# Distortion of an estimator

The distortion or also the bias or systematic error of an estimation function is in estimation theory , a subfield of mathematical statistics , that characteristic number or property of an estimation function which quantifies the systematic overestimation or underestimation of the estimation function .

Unexpected estimators have, by definition, a bias of . ${\ displaystyle 0}$

## definition

Given a function to be estimated

${\ displaystyle g \ colon \ Theta \ to \ mathbb {R}}$

as well as a statistical model and a point estimator${\ displaystyle (X, {\ mathcal {A}}, (P _ {\ vartheta}) _ {\ vartheta \ in \ Theta})}$

${\ displaystyle T \ colon X \ to \ mathbb {R}}$

Then is called

${\ displaystyle \ mathbb {B} _ {T} (\ vartheta): = \ operatorname {E} _ {\ vartheta} (T) -g (\ vartheta)}$

the distortion of the estimator at . ${\ displaystyle T}$${\ displaystyle \ vartheta}$

It denotes the expected value with regard to the probability measure . This is written with and subscript to emphasize that the sizes depend on the true value . ${\ displaystyle \ operatorname {E} _ {\ vartheta}}$ ${\ displaystyle P _ {\ vartheta}}$${\ displaystyle \ vartheta}$${\ displaystyle \ mathbb {B} _ {T} (\ vartheta)}$${\ displaystyle \ operatorname {E} _ {\ vartheta} (T)}$ ${\ displaystyle \ vartheta}$

The notation for the distortion is not uniform. a. also , or . ${\ displaystyle b (\ vartheta)}$${\ displaystyle b (\ vartheta, T)}$${\ displaystyle \ operatorname {Bias} _ {\ vartheta} (T)}$

## example

Given are random numbers that are evenly distributed in an interval . Job is to estimate.

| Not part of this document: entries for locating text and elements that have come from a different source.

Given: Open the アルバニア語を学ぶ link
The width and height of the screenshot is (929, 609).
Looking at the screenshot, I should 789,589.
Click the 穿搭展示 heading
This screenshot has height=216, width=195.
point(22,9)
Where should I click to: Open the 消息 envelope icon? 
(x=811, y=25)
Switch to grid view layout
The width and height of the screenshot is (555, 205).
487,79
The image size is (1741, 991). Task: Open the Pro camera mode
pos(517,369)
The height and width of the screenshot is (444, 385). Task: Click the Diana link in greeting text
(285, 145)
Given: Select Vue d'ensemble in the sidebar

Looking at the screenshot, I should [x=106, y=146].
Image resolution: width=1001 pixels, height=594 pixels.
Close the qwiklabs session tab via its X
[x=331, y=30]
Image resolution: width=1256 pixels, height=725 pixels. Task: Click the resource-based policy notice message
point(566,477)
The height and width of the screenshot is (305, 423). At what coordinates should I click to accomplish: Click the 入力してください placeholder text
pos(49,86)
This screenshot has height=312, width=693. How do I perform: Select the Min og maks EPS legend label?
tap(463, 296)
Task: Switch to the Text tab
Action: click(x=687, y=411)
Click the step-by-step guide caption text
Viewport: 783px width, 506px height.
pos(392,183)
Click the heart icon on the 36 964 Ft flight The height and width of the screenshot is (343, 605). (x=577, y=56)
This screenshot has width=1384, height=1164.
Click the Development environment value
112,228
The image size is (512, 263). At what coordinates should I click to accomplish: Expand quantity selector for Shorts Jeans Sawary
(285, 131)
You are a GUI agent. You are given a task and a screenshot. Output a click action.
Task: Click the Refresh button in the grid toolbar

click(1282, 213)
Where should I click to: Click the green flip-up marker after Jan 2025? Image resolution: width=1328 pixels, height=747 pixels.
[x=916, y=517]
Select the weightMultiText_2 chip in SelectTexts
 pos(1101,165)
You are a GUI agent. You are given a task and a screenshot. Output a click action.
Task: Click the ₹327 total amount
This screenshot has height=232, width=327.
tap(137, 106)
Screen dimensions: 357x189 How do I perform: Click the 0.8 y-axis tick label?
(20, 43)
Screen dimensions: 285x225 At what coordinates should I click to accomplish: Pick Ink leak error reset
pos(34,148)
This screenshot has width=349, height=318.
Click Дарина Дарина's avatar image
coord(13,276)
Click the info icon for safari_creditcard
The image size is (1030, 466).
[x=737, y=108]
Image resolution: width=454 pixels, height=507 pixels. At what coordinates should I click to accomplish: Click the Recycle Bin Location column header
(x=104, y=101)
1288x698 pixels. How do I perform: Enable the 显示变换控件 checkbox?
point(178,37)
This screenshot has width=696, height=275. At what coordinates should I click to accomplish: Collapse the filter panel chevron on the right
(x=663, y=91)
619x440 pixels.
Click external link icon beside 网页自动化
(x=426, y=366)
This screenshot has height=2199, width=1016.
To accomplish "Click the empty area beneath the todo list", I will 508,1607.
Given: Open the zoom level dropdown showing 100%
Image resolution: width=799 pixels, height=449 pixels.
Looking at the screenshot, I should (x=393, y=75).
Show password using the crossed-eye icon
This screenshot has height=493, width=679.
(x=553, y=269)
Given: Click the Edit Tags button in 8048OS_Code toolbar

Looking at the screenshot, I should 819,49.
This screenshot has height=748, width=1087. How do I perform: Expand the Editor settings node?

Statistical model is ${\ displaystyle n}$${\ displaystyle [0, \ vartheta]}$${\ displaystyle \ vartheta}$

${\ displaystyle ([0, \ infty) ^ {n}, {\ mathcal {B}} ([0, \ infty) ^ {n}), (U _ {\ vartheta} ^ {n}) _ {\ vartheta \ in \ Theta})}$,

where and the continuous uniform distribution is on . ${\ displaystyle \ Theta = (0, \ infty)}$${\ displaystyle U _ {\ vartheta}}$${\ displaystyle [0, \ vartheta]}$

The function to be estimated is what a possible estimator would be ${\ displaystyle g (\ vartheta) = \ vartheta}$

${\ displaystyle T (X) = \ max (X_ {1}, \ dots, X_ {n})}$,

since the largest random number output is intuitively "close" to the unknown upper limit . Then ${\ displaystyle \ vartheta}$

${\ displaystyle P _ {\ vartheta} (T \ leq c) = \ left ({\ frac {c} {\ vartheta}} \ right) ^ {n}}$

for everyone . It follows ${\ displaystyle c \ in [0, \ vartheta]}$

${\ displaystyle \ operatorname {E} _ {\ vartheta} (T) = {\ frac {n} {n + 1}} \ vartheta}$,

thus the distortion

${\ displaystyle \ mathbb {B} _ {T} (\ vartheta) = {\ frac {n} {n + 1}} \ vartheta - \ vartheta = - {\ frac {\ vartheta} {n + 1}}}$.

The bias comes about here because the appraiser always underestimates the true value, it is . ${\ displaystyle P _ {\ vartheta} (T <\ vartheta) = 1}$

## properties

If the bias of an estimator is zero for all , so ${\ displaystyle \ vartheta \ in \ Theta}$

${\ displaystyle \ operatorname {E} _ {\ vartheta} (T) = g (\ vartheta) \ quad \ mathrm {f {\ ddot {u}} r \; all \;} \ vartheta \ in \ Theta}$,

so this estimator is called an unbiased estimator .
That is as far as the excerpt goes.